Instructions for the task
Please reproduce the records, omitting nothing and changing nothing.

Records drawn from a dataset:
- Opening Delimiter -
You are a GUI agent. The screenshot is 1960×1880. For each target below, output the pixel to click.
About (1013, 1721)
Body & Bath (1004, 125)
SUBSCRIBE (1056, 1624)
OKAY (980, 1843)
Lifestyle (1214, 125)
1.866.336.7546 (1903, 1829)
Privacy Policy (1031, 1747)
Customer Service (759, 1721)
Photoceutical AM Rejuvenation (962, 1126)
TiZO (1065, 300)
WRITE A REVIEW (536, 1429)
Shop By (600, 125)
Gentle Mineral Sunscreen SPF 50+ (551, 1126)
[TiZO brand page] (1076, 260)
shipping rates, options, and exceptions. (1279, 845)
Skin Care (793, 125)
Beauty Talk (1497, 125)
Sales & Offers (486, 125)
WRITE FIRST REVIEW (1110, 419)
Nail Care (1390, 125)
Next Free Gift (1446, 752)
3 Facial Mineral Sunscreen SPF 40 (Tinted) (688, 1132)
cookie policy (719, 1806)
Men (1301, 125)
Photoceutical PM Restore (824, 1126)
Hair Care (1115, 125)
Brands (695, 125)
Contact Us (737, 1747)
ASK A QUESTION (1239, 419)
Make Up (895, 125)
- Closing Delimiter -
Exercise answer
You are a GUI agent. The screenshot is 1960×1880. For each target below, output the pixel to click.
About (1013, 1721)
Body & Bath (1004, 125)
SUBSCRIBE (1056, 1624)
OKAY (980, 1843)
Lifestyle (1214, 125)
1.866.336.7546 (1903, 1829)
Privacy Policy (1031, 1747)
Customer Service (759, 1721)
Photoceutical AM Rejuvenation (962, 1126)
TiZO (1065, 300)
WRITE A REVIEW (536, 1429)
Shop By (600, 125)
Gentle Mineral Sunscreen SPF 50+ (551, 1126)
[TiZO brand page] (1076, 260)
shipping rates, options, and exceptions. (1279, 845)
Skin Care (793, 125)
Beauty Talk (1497, 125)
Sales & Offers (486, 125)
WRITE FIRST REVIEW (1110, 419)
Nail Care (1390, 125)
Next Free Gift (1446, 752)
3 Facial Mineral Sunscreen SPF 40 (Tinted) (688, 1132)
cookie policy (719, 1806)
Men (1301, 125)
Photoceutical PM Restore (824, 1126)
Hair Care (1115, 125)
Brands (695, 125)
Contact Us (737, 1747)
ASK A QUESTION (1239, 419)
Make Up (895, 125)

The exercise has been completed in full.